SIU prof gets $445K grant for genetic research on a devastating childhood cancer
CARBONDALE, Ill. – A researcher at Southern Illinois University Carbondale will use a $445,500 federal grant to explore ways of turning off a genetic switch that allows rare but devasting cancer to progress in children.
Judith Davie, associate professor of biochemistry and molecular biology in the SIU School of Medicine, is receiving a three-year grant from the U.S. Department of Health and Human Services. The grant will help her find genetic-based answers in the battle against rhabdomyosarcoma (pronounced rab-doe-my-oh-sahr-coma), a pediatric cancer that arises from changes to the DNA of normal skeletal muscle cells.
The grant will help Davie, along with graduate and undergraduate students, use DNA sequencing data and tumor samples from cancer patients to run laboratory experiments. The work will build on Davie’s previous discovery of a new kind of oncogene, a gene that can cause a cell to grow out of control, possibly leading to cancer.
Davie’s work on this disease originally began years ago with a grant from the American Cancer Society, and as part of that effort, she gave community talks throughout the area.
“At almost every talk, a parent or relative approached me with a story about a child – a son, a niece, a grandchild – all who had been affected by this disease,” she said. “The loss of every child is a tragedy. The more we understand, the more we can help.”
Specifically, Davie is investigating a transcription factor called TBX2. Transcription factors are proteins that can turn specific genes “on” or “off” by binding to nearby DNA.
A type of transcription factor known as an activator boosts transcription, which is the process of copying DNA information into a new molecule, or RNA, resulting mRNA (messenger RNA). Repressor transcription factors, which include TBX2, decrease the rate of this process.

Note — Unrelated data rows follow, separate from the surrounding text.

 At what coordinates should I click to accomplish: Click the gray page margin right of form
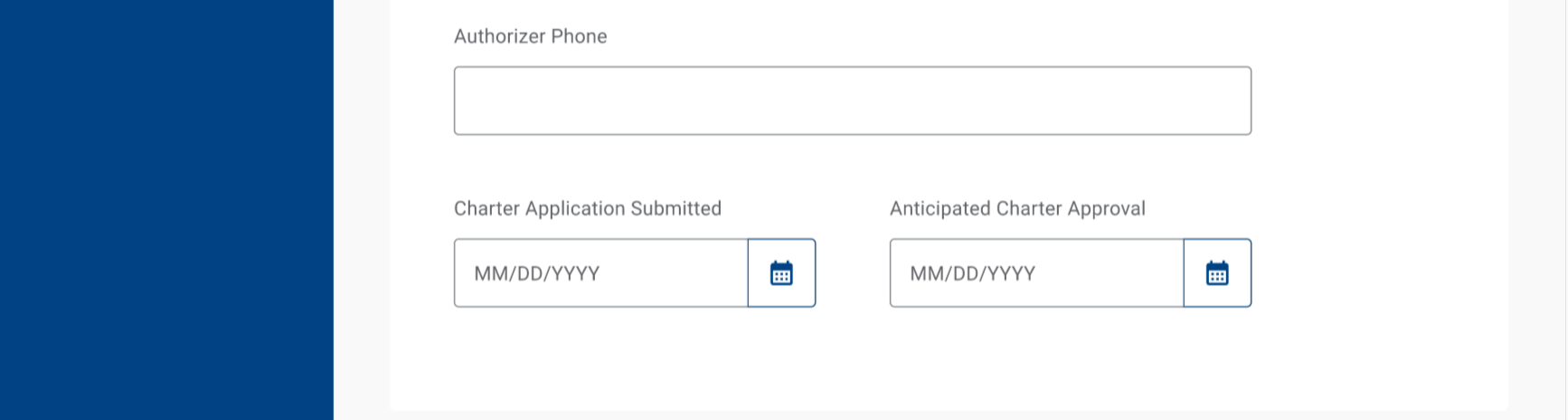[x=1537, y=210]
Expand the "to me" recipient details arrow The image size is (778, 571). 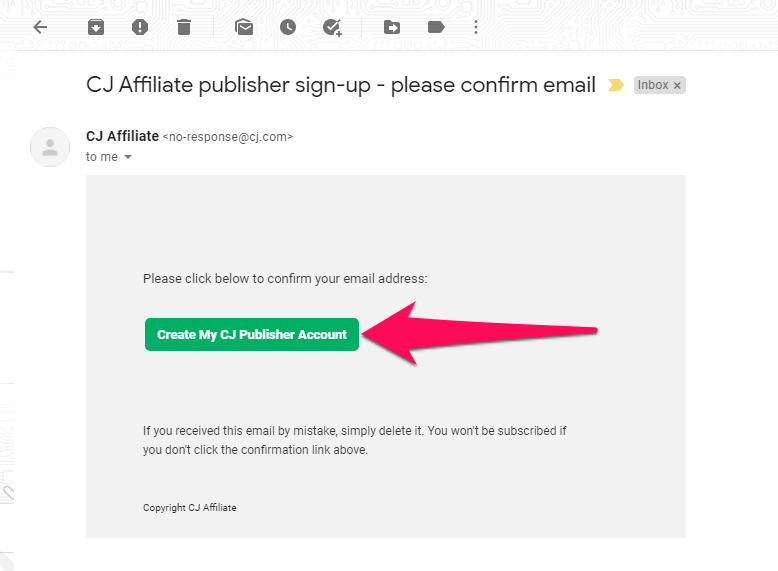tap(128, 157)
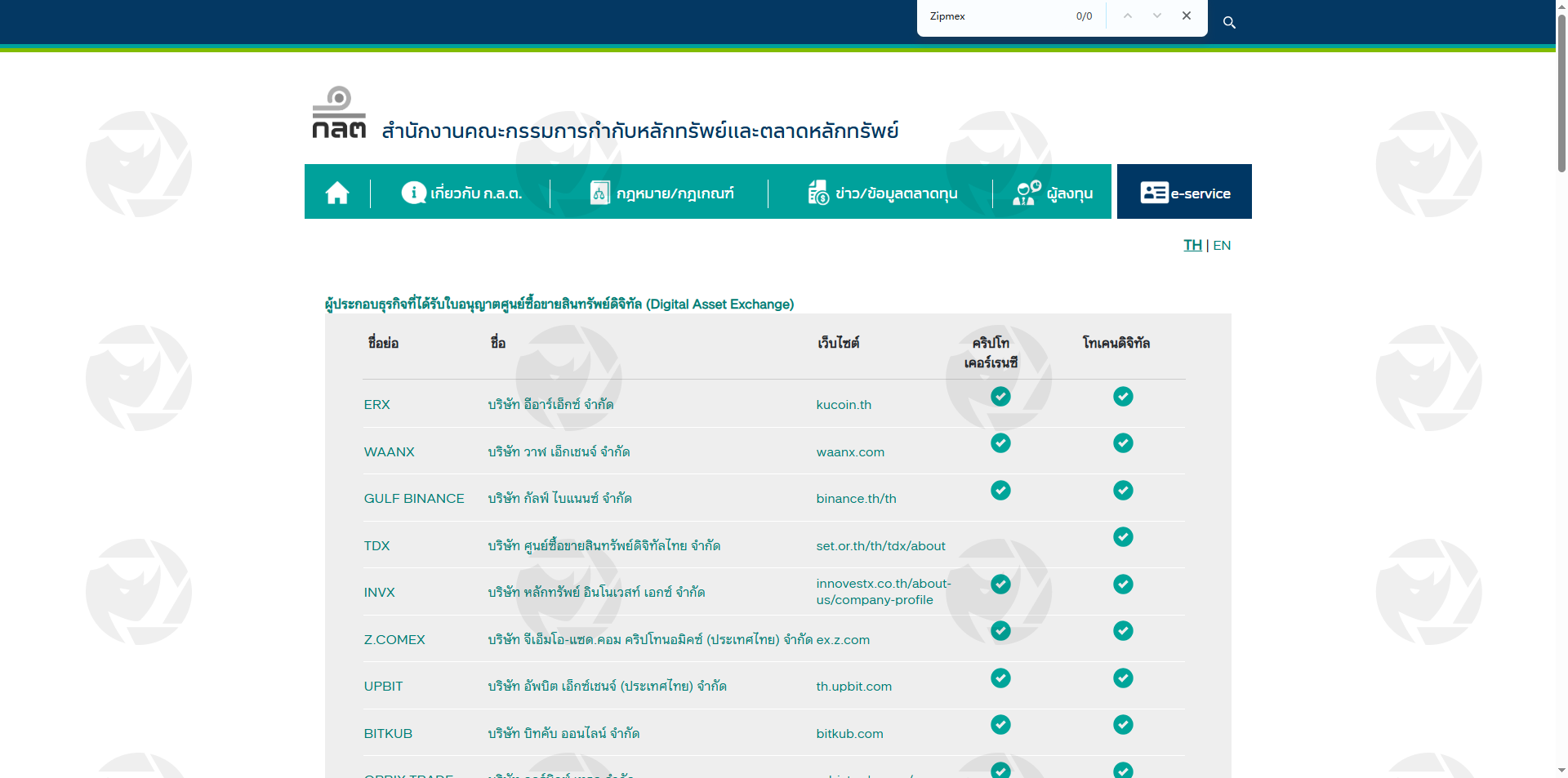
Task: Close the find-in-page bar
Action: 1187,16
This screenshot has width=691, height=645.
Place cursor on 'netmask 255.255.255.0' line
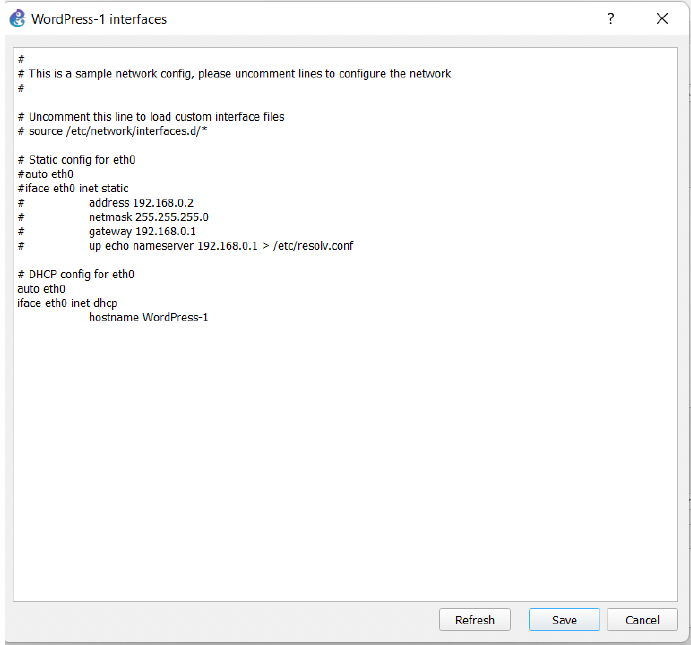tap(148, 217)
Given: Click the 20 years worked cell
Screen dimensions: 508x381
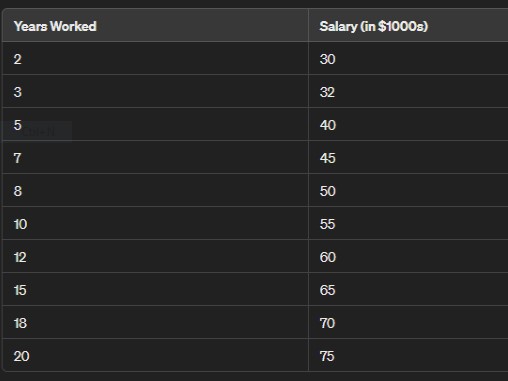Looking at the screenshot, I should [155, 355].
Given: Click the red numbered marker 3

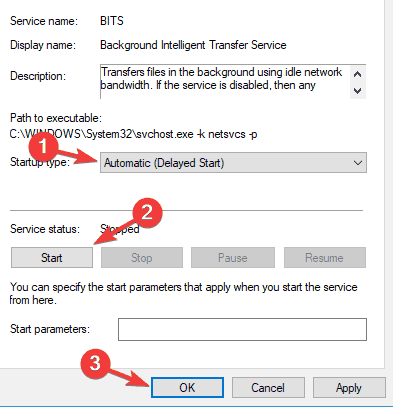Looking at the screenshot, I should 95,363.
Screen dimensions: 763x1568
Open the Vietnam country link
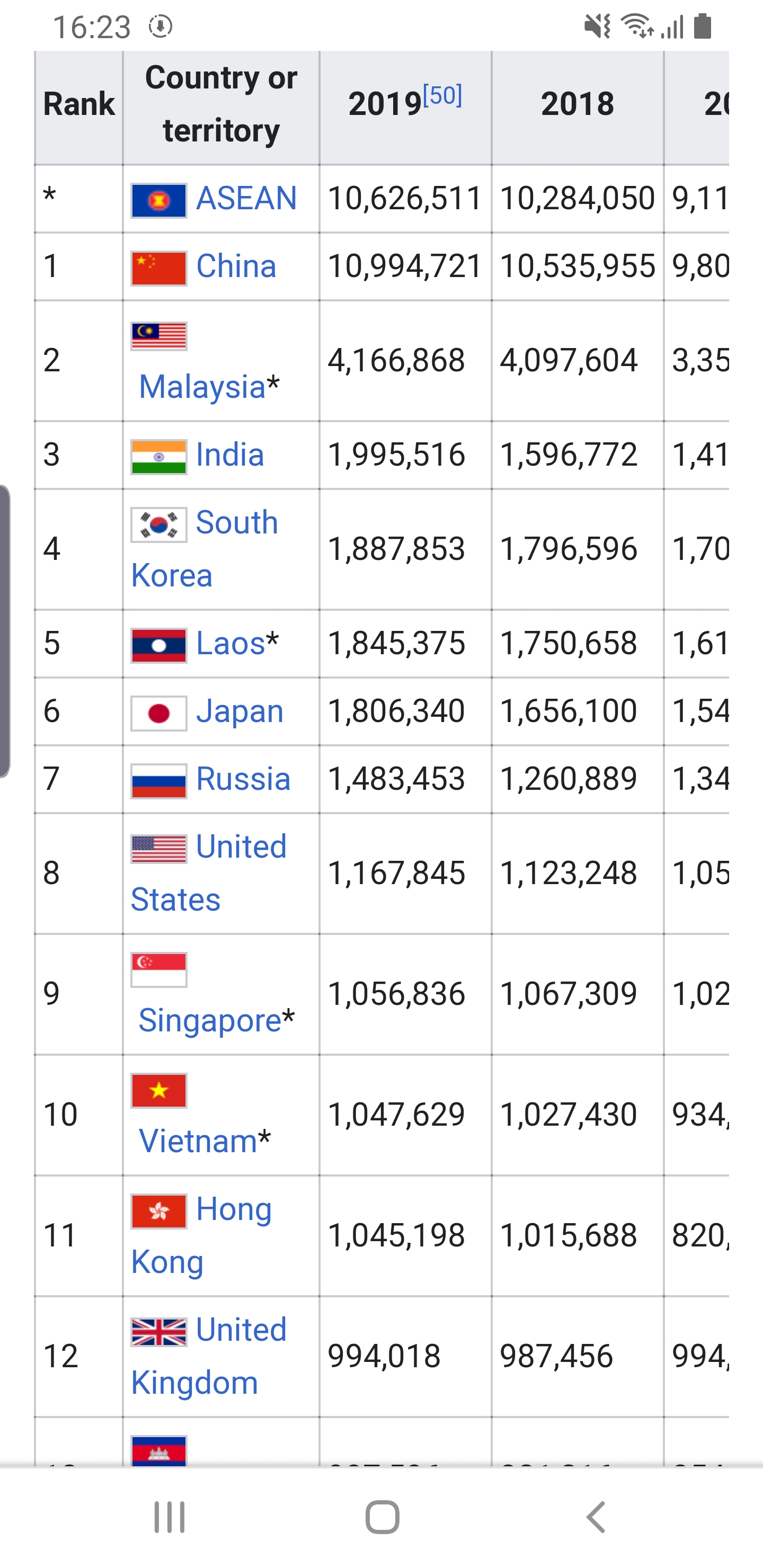[198, 1141]

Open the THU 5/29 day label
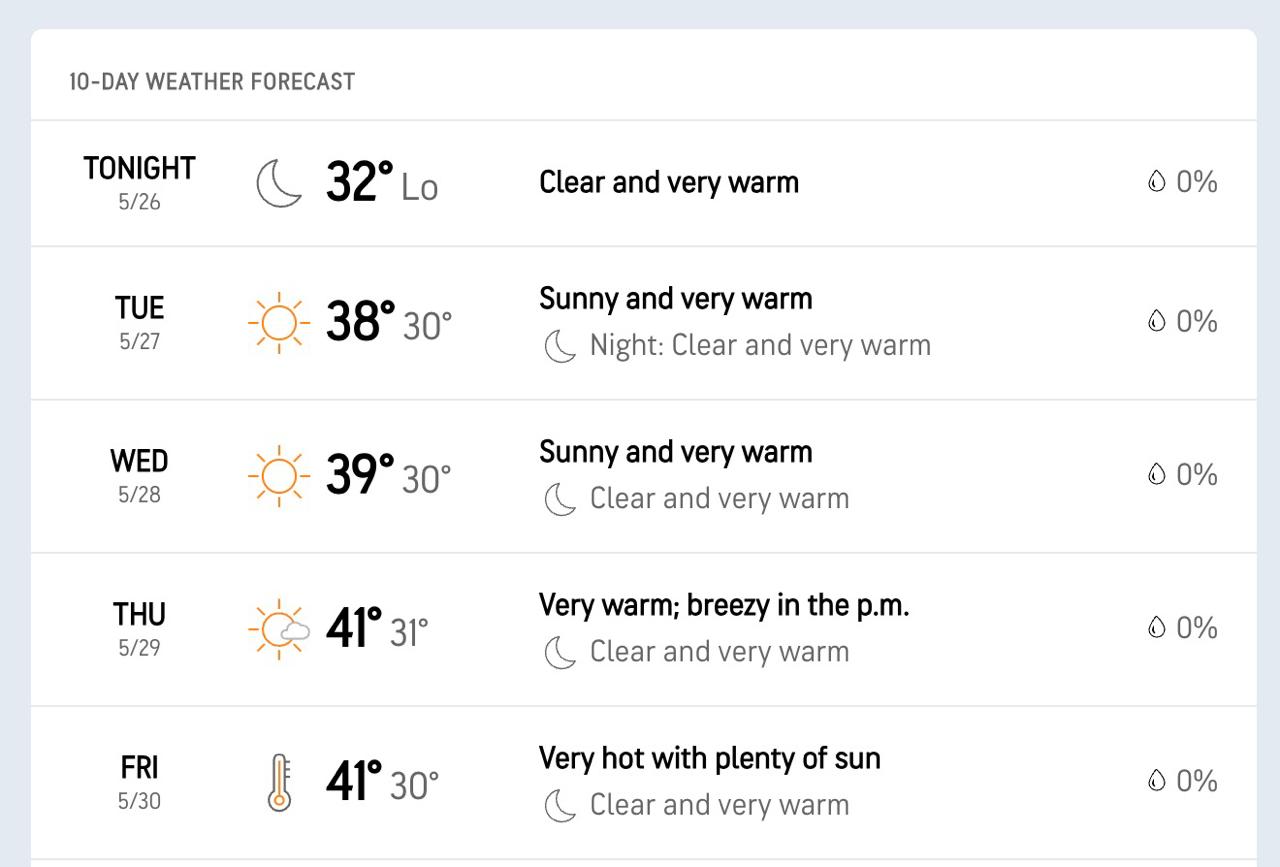[139, 628]
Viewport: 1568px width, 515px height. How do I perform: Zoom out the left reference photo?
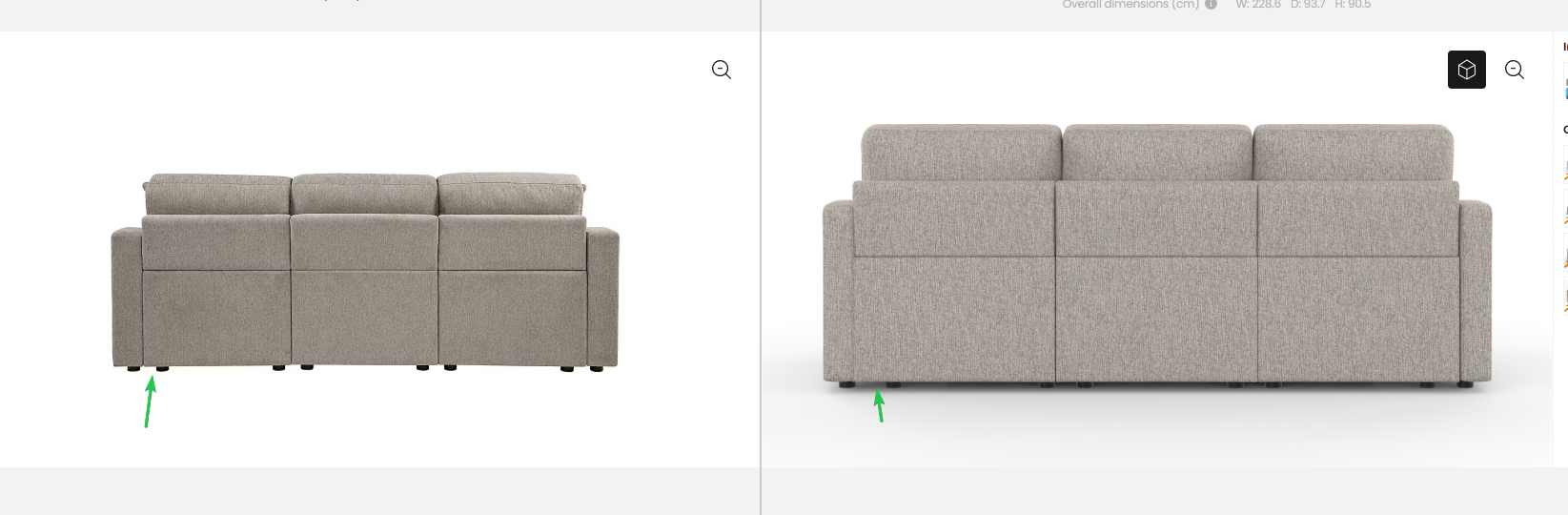click(x=722, y=70)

TBX2 is highly expressed in rhabdomyosarcoma, where it represses several key tumor suppressors, Davie said. The grant will help her identify the signaling pathway that turns on TBX2, as well as learn more about the novel tumor suppressor genes repressed by TBX2.
“We hope this information will help develop new therapeutic strategies for treating rhabdomyosarcoma,” Davie said. “If we can turn off TBX2, the tumor-suppressor genes would come on and slow the growth or kill the tumor cells like they’re supposed to do.”